• **TASK TO COMPLETE**
Rescale the stretch from the line containing "Open Kalki's profile picture" through the end of the lines below. Reproduce every line in that stretch, requests included, but multiply each coordinate in the answers by 0.75 and round to whole numbers, rounding halves up. Leave the pictures out of your answer.

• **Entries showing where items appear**

[START]

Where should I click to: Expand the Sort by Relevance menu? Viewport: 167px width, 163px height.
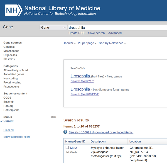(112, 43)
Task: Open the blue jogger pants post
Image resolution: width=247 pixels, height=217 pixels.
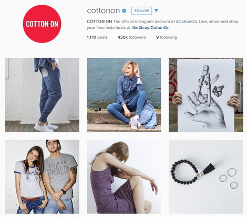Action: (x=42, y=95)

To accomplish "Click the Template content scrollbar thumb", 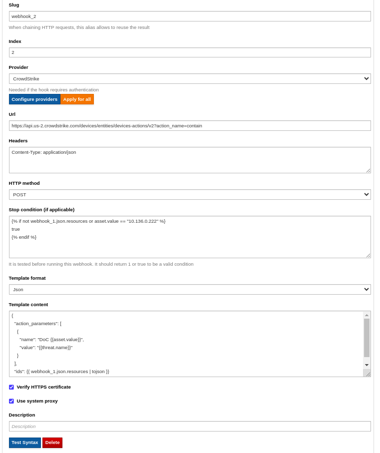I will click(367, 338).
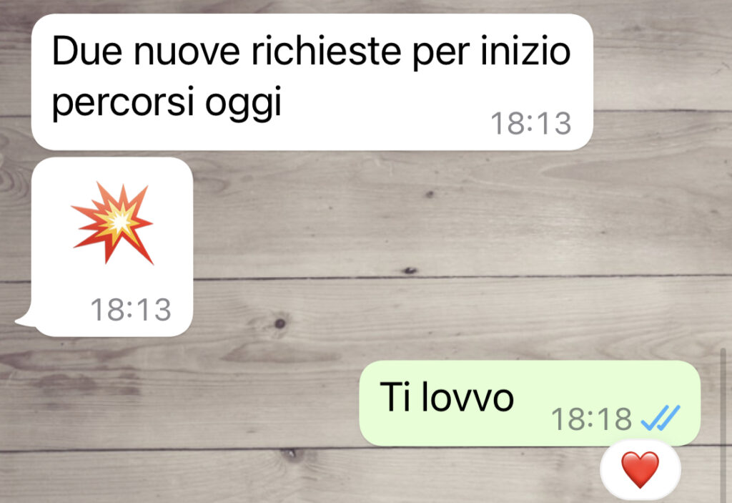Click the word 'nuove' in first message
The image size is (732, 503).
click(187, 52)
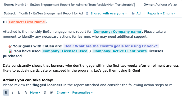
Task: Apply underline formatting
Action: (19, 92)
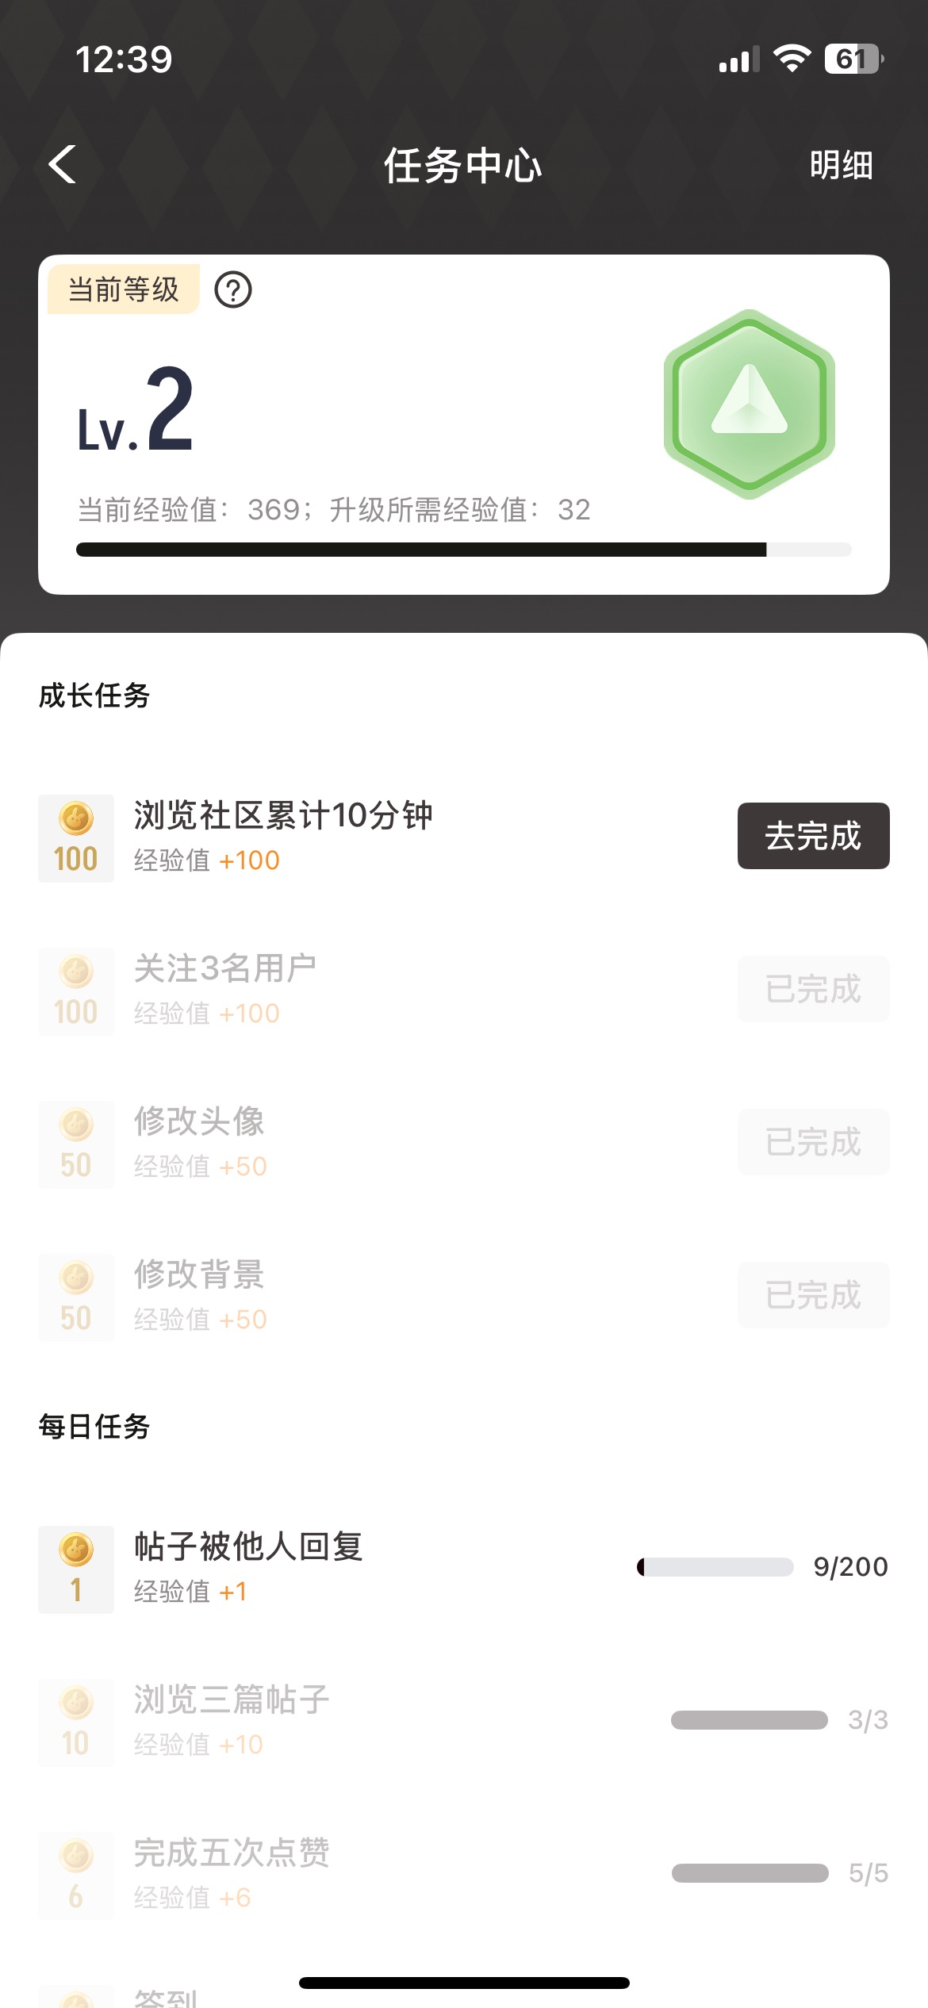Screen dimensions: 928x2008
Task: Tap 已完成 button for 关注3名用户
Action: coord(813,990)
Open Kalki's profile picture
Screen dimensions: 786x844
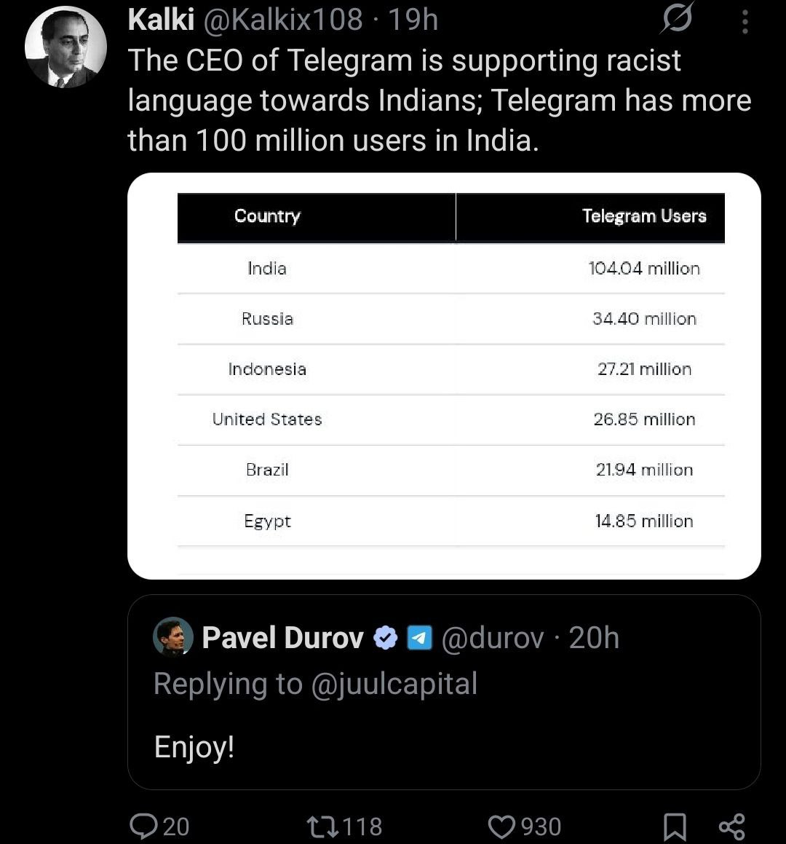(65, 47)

[END]

• **TASK OUTPUT**
Open Kalki's profile picture
Screen dimensions: 786x844
(49, 35)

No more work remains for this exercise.